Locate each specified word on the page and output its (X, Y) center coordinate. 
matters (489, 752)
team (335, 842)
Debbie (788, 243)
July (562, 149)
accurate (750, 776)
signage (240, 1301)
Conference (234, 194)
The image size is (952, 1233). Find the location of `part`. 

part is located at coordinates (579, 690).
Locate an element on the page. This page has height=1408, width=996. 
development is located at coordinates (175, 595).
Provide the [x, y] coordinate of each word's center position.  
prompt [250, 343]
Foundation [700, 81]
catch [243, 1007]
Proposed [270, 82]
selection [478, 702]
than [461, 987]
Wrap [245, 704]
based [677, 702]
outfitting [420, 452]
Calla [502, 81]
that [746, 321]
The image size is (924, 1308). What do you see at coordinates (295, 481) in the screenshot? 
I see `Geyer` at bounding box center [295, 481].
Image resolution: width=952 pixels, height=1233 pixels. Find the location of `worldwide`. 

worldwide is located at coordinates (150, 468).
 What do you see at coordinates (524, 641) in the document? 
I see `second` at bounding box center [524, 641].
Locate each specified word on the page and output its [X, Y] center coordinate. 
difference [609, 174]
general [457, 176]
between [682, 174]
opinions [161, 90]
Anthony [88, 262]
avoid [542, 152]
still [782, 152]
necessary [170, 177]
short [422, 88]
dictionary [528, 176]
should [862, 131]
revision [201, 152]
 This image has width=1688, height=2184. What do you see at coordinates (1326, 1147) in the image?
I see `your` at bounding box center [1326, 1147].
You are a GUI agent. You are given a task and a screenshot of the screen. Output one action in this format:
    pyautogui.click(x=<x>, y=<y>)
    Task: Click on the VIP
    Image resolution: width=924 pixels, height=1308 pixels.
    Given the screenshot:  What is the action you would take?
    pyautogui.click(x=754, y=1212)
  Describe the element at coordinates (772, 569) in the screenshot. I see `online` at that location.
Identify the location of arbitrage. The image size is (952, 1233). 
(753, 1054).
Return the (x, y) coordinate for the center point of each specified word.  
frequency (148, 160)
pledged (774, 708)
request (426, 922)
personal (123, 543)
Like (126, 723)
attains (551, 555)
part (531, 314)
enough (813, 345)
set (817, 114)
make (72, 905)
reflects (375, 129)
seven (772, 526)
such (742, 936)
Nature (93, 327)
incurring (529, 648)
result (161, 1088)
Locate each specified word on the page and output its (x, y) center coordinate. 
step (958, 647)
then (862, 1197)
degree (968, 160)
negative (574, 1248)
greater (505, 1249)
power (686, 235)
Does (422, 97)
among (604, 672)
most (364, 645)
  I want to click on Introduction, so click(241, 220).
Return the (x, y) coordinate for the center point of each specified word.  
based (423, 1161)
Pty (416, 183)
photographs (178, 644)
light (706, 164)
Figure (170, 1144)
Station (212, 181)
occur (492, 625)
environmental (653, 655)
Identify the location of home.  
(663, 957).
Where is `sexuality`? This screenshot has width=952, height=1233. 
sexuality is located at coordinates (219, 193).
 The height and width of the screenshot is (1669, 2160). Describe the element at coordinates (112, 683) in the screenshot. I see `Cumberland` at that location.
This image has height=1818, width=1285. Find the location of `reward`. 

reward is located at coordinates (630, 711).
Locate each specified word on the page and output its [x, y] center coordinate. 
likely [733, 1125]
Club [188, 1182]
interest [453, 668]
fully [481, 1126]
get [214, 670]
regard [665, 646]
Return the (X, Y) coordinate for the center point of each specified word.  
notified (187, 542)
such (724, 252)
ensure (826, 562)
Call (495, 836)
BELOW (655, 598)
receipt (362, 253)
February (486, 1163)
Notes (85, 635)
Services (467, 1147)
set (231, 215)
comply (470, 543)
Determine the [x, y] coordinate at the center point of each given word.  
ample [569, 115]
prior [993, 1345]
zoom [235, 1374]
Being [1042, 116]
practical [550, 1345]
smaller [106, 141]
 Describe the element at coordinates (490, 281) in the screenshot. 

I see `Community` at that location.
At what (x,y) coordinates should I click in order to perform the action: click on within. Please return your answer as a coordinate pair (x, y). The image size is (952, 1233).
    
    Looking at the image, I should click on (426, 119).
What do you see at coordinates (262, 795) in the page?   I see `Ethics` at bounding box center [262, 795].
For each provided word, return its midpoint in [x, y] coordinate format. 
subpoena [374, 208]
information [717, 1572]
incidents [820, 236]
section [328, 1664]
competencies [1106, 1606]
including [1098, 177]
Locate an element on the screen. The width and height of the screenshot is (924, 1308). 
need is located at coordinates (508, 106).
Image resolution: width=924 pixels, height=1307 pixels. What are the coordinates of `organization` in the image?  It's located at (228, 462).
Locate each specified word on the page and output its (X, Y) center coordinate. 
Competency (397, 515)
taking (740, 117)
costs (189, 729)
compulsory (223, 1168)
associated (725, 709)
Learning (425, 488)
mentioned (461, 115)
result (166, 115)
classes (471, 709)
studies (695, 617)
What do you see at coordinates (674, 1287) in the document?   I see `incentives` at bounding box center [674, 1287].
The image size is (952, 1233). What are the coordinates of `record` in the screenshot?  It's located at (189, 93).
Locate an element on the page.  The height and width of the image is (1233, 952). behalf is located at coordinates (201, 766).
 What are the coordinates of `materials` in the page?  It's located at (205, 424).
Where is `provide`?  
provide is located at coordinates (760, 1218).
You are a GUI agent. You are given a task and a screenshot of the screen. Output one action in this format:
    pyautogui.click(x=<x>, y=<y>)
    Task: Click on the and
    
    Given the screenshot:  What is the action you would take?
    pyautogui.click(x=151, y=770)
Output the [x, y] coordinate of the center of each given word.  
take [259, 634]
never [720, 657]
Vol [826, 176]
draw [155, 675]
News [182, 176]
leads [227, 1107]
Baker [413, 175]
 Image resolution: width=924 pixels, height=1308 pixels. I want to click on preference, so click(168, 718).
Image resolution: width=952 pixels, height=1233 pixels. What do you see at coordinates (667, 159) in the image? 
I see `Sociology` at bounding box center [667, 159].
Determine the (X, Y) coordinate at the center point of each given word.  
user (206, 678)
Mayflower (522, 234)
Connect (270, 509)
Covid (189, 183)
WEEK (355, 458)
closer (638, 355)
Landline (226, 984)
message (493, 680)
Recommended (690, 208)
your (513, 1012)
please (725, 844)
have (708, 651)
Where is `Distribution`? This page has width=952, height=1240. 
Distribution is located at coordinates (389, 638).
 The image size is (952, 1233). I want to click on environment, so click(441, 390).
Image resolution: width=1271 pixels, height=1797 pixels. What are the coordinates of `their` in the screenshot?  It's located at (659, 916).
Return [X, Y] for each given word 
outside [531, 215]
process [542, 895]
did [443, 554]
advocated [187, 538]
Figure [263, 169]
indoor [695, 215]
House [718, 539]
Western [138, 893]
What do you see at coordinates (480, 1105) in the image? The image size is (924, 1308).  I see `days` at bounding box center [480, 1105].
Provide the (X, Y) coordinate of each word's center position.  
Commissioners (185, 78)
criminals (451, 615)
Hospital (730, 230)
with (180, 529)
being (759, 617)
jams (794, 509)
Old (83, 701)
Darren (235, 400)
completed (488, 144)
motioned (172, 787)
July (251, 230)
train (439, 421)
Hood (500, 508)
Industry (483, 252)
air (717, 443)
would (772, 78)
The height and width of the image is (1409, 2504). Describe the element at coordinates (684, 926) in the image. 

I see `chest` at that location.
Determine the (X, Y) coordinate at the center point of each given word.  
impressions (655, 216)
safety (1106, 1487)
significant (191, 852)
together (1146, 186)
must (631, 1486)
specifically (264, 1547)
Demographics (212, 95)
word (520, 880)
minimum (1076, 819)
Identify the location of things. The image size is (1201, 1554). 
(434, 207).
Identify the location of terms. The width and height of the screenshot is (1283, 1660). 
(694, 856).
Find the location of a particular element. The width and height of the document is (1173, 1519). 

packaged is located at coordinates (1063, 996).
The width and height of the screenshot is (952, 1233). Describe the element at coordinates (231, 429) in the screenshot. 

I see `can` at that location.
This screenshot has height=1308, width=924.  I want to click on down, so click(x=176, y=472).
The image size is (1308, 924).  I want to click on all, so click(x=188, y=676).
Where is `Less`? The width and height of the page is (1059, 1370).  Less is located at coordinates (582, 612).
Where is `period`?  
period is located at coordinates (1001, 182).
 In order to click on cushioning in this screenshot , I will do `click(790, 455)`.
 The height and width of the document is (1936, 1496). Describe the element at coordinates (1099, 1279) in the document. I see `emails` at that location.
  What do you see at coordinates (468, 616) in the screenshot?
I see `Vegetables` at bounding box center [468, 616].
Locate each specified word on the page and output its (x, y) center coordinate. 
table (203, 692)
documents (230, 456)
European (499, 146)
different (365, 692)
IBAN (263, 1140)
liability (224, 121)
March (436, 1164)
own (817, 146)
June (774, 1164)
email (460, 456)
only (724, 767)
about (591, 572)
┄┄┄┄┄┄┄┄┄┄┄┄┄┄┄┄┄┄┄┄
■ **Opdracht**:
Kun je de lijst hierboven woordelijk herhalen, van het begin tot en met de regel waarin "center [1326, 1147]." staat?

■ **Uitgewerkte opdracht**:
Locate each specified word on the page and output its (X, Y) center coordinate. 
matters (489, 752)
team (335, 842)
Debbie (788, 243)
July (562, 149)
accurate (750, 776)
signage (240, 1301)
Conference (234, 194)
The image size is (952, 1233). Find the location of `part`. 

part is located at coordinates (579, 690).
Locate an element on the page. This page has height=1408, width=996. 
development is located at coordinates (175, 595).
Provide the [x, y] coordinate of each word's center position.  
prompt [250, 343]
Foundation [700, 81]
catch [243, 1007]
Proposed [270, 82]
selection [478, 702]
than [461, 987]
Wrap [245, 704]
based [677, 702]
outfitting [420, 452]
Calla [502, 81]
that [746, 321]
The image size is (924, 1308). What do you see at coordinates (295, 481) in the screenshot? 
I see `Geyer` at bounding box center [295, 481].
Image resolution: width=952 pixels, height=1233 pixels. Find the location of `worldwide`. 

worldwide is located at coordinates (150, 468).
 What do you see at coordinates (524, 641) in the document? 
I see `second` at bounding box center [524, 641].
Locate each specified word on the page and output its [X, Y] center coordinate. 
difference [609, 174]
general [457, 176]
between [682, 174]
opinions [161, 90]
Anthony [88, 262]
avoid [542, 152]
still [782, 152]
necessary [170, 177]
short [422, 88]
dictionary [528, 176]
should [862, 131]
revision [201, 152]
 This image has width=1688, height=2184. What do you see at coordinates (1326, 1147) in the image?
I see `your` at bounding box center [1326, 1147].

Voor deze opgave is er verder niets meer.